Cougs look to stay hot at Cal
The sun is never brighter than after a victory, and it was beaming in Pullman on Sunday.
In the aftermath of the 27-7 whipping of UCLA on Saturday that halted a four-game slide, Washington State will try to build a winning streak when it plays at California (5-3 overall, 2-3 Pac-10) Saturday night.
The Bears are poster boys for how a season can turn south. Three weeks ago, they were on the threshold of becoming the No. 1 team in the nation, but a boneheaded play by a backup quarterback enabled Oregon State to upset them 31-28.
Then Cal was toppled by UCLA 30-21. Saturday night, the Bears lost at Arizona State 31-20 and now find themselves unranked.
For the Cougars (3-5, 1-4) to prevail, they will have to do something they haven’t done this season - play well on the road against a Pac-10 opponent. They were thrashed 47-14 at USC, 48-20 at Arizona and 53-7 at Oregon, where the Ducks built a 40-0 halftime lead.
The two Pac-10 home games were a competitive 23-20 defeat against a still-undefeated Arizona State on Oct. 6 and the victory Saturday.
The triumph over UCLA came after a bye week that followed the humiliating defeat in Eugene, Ore.
The bye-week theme was that the remaining five games constituted a fresh start.
“We said the next five games are a new season for us,” said quarterback Alex Brink.
To continue winning, the Cougars need to do the two things they did best against the Bruins: 1) Run the ball; 2) Play stout defense.
Dwight Tardy rushed for a career-high 214 yards against UCLA and the Cougars’ defense held the Bruins to a season-low 267 yards as WSU beat the Bruins for the sixth time in seven years.
“If the defense isn’t playing well, the offense starts to force plays and you have mistakes,” said coach Bill Doba. “When you know you can throw the ball away on third down and have a chance to get it right back, it takes the pressure off.”

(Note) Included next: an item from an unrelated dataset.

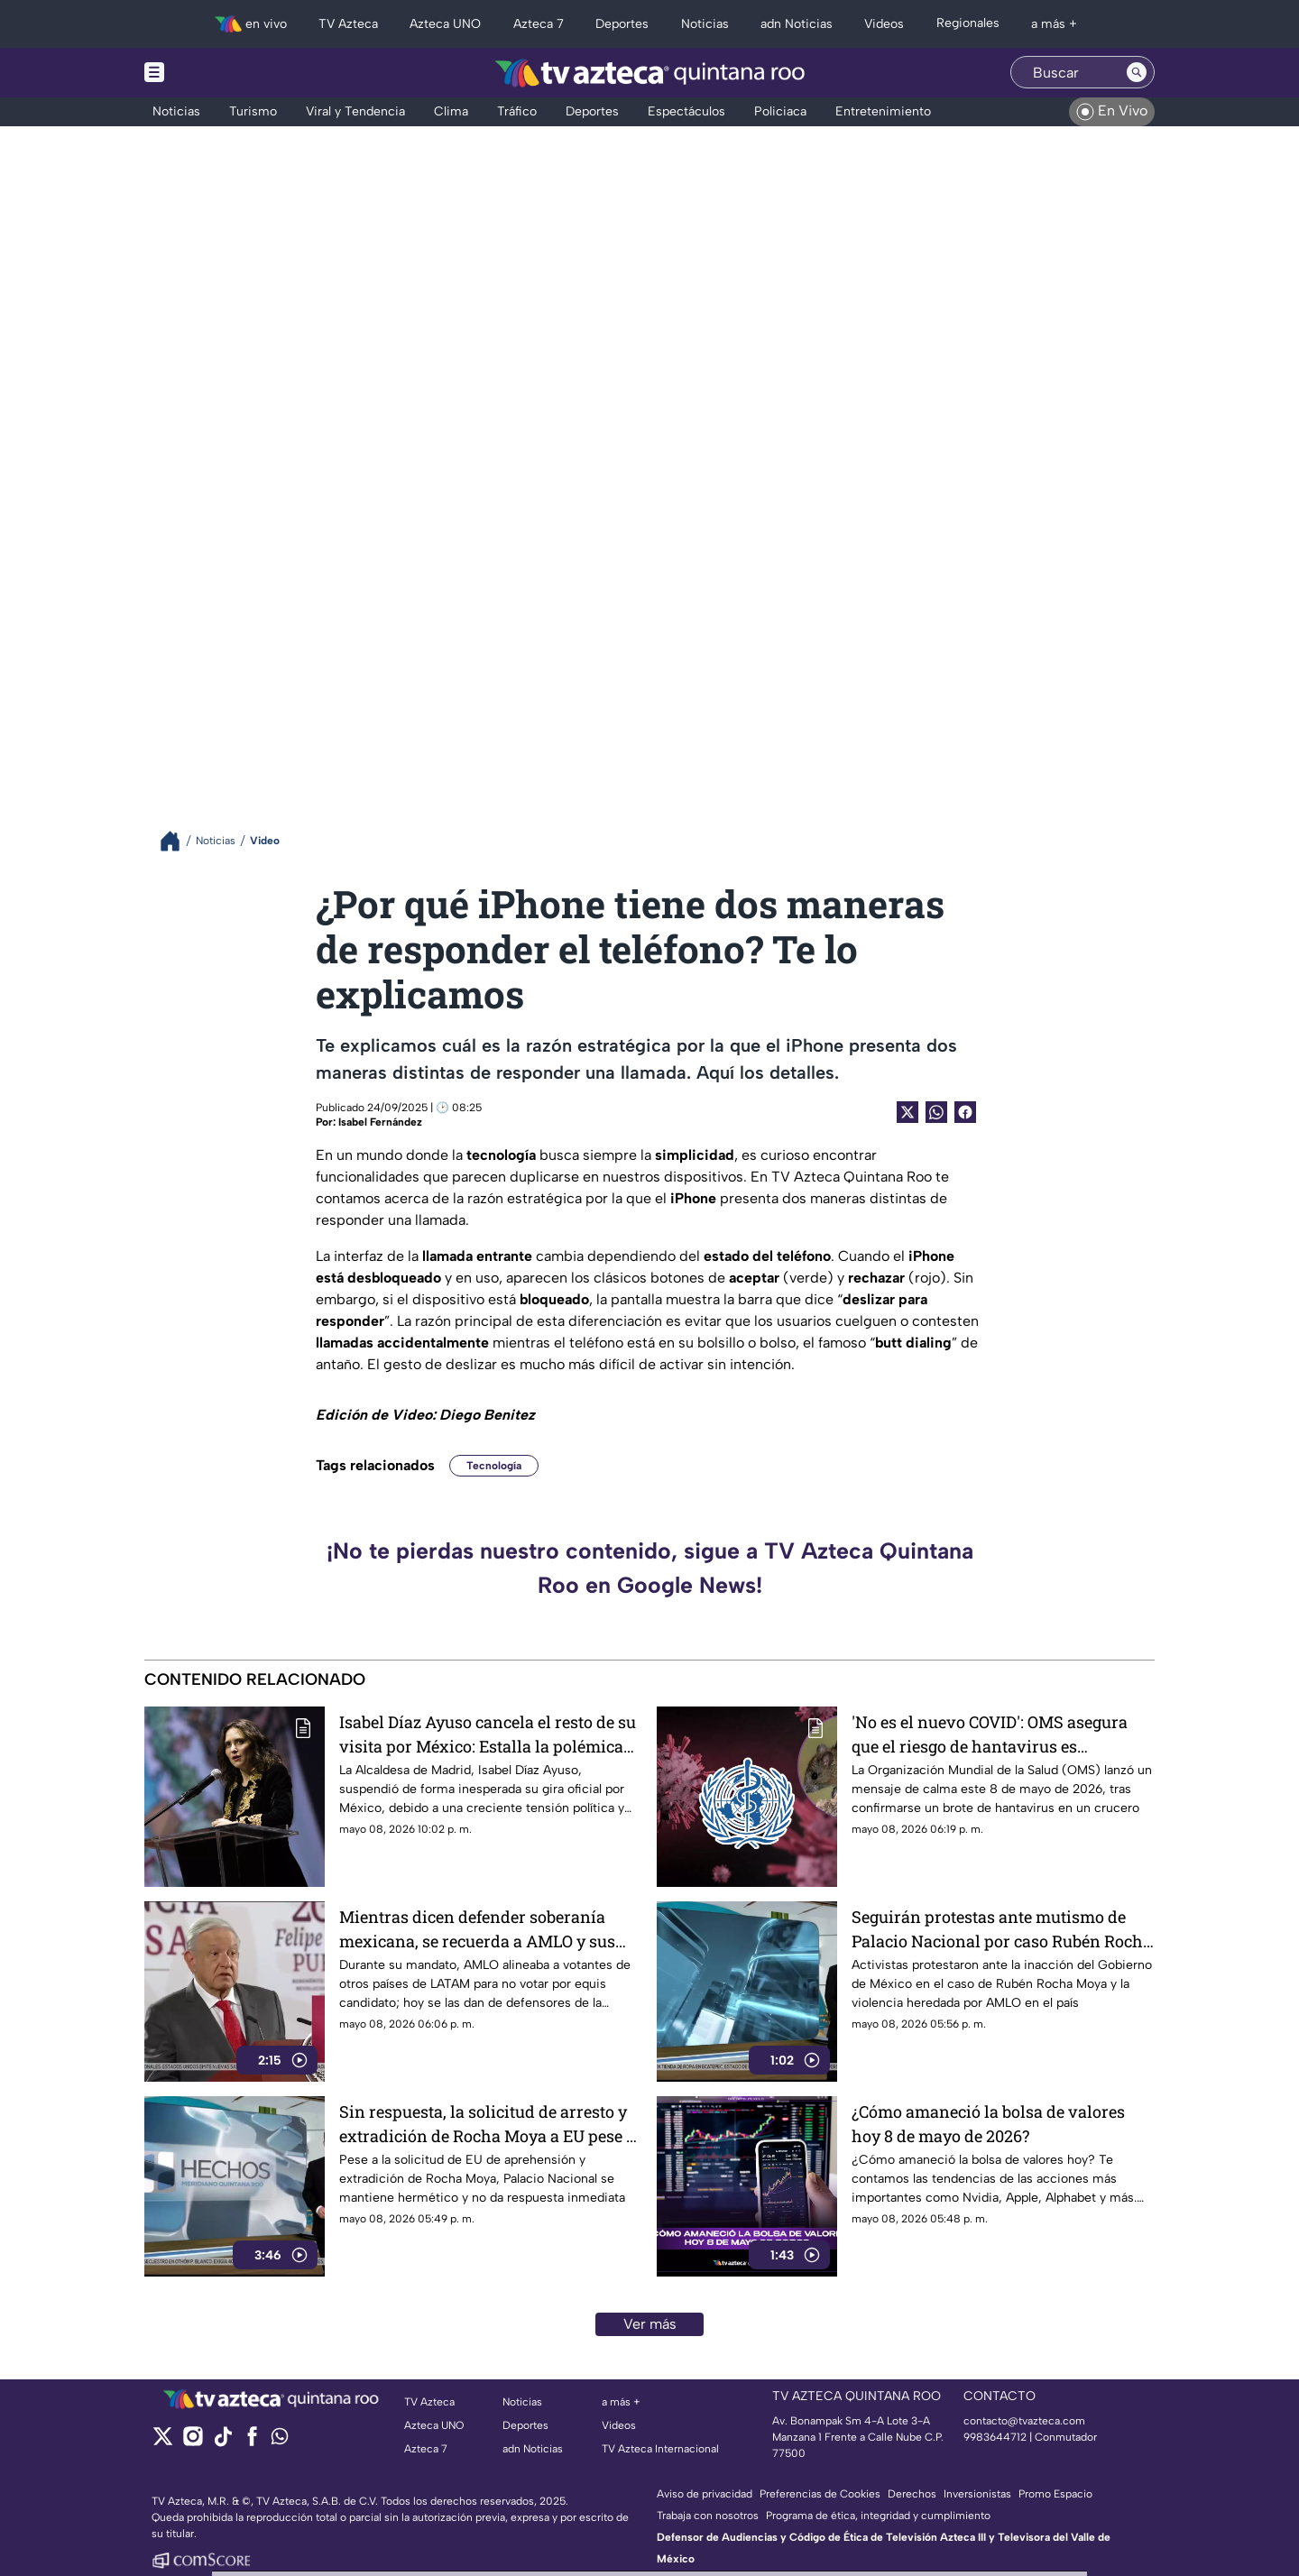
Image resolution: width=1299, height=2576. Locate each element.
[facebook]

It helped that UCLA’s best back (Kahlil Bell, who scored a 50-yard touchdown on the third play from scrimmage) and top receiver (Brandon Breazell) both left the game with injuries in the first half and didn’t return.
The Cougars ran 98 plays Saturday, the second-highest total in school history, topped only by 106 against Montana in 1992.
The Cougars, who moved out of the Pac-10 cellar with the victory, still have an outside shot at a bowl game. They have four games remaining - at Cal, at home against Stanford and Oregon State and the Apple Cup in Seattle. They need to win three to become bowl eligible. However, as they learned last year, becoming bowl eligible and going to a bowl are two different things. They finished 6-6 last year and stayed home.